Can we tell what’s real or fake anymore? And even if we were to call something on the internet fake, somebody still paid for it, so it’s still very real. This is because what may look like news can actually be an advertisement! As HBO talk show host John Oliver puts it, “ads are baked into content like chocolate chips into a cookie, except, it’s actually more like raisins into a cookie because no one wants them there!” This is a rising form of advertisement known as “native advertising,” and John Oliver goes into great depth on the subject in his YouTube video below. It may be a bit lengthy, but it is a ‘must see’ in order to combat and understand some of today’s innovative marketing trends.

This video really sums up the growing confusion between credible editorials and typical, often silently ruthless, advertisements. It’s funny how the trend is changing; from making the viewer knowingly do less to making the viewer unknowingly do more - considering they would actually have to seek out the link/article content, read the entire article, and only later realise that they may have just been reading about a product or service. This is a point John Oliver made in the video, whereby viewers cannot actually tell the difference; that’s how integrated the marketing is getting. These advertorials are also found in internationally recognised news sources, such as the New York Times.

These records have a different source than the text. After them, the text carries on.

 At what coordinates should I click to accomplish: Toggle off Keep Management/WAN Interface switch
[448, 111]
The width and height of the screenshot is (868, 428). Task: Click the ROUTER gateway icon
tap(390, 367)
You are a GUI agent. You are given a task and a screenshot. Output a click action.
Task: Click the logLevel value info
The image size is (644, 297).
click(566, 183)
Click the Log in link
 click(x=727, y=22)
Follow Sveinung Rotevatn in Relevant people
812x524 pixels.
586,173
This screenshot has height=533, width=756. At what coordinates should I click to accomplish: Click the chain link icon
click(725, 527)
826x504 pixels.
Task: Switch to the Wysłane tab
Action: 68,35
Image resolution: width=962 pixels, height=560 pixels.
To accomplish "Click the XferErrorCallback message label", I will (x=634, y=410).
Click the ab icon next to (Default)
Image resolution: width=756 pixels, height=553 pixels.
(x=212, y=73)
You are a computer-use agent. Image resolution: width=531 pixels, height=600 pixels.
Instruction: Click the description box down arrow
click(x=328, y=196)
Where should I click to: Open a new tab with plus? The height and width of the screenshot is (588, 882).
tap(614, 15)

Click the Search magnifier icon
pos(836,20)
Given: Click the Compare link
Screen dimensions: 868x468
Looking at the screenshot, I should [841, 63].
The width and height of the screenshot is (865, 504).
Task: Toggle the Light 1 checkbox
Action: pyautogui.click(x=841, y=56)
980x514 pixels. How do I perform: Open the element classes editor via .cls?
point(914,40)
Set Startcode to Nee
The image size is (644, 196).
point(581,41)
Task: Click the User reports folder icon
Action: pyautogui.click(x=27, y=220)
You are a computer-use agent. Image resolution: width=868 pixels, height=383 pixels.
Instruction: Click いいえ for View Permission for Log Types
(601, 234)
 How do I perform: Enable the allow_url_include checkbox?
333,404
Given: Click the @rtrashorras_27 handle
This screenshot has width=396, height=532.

But the real question is, do marketers for the companies that pay for and publish advertorials, really understand their viewers, or are they just desperately trying for further brand awareness? Alternatively, could it be a good thing that big businesses are now building connections between their brand name and actual news - like the link created between a new TV show about female inmates in America and real statistics about the current situation (as mentioned in the New York Times article John Oliver highlighted in the video above)?


Unfortunately, there are even websites that teach you how to copy real ones and turn them into a following over a real paying company and their official website.

The only upside I can see to this practice is that at least companies know exactly where their advertisements are getting placed on the internet; a subject that a group of us recently tackled in our Ethics and Regulatory Environment course during a presentation about advertising on pirated websites within Australia. Although there unfortunately isn’t enough legislation yet in place to protect company’s ads and reputation if found on illegal websites, they will now have to pay even more to advertise with this method. Either way, companies will be forced to come up with ways to reach new and larger groups of people for less.   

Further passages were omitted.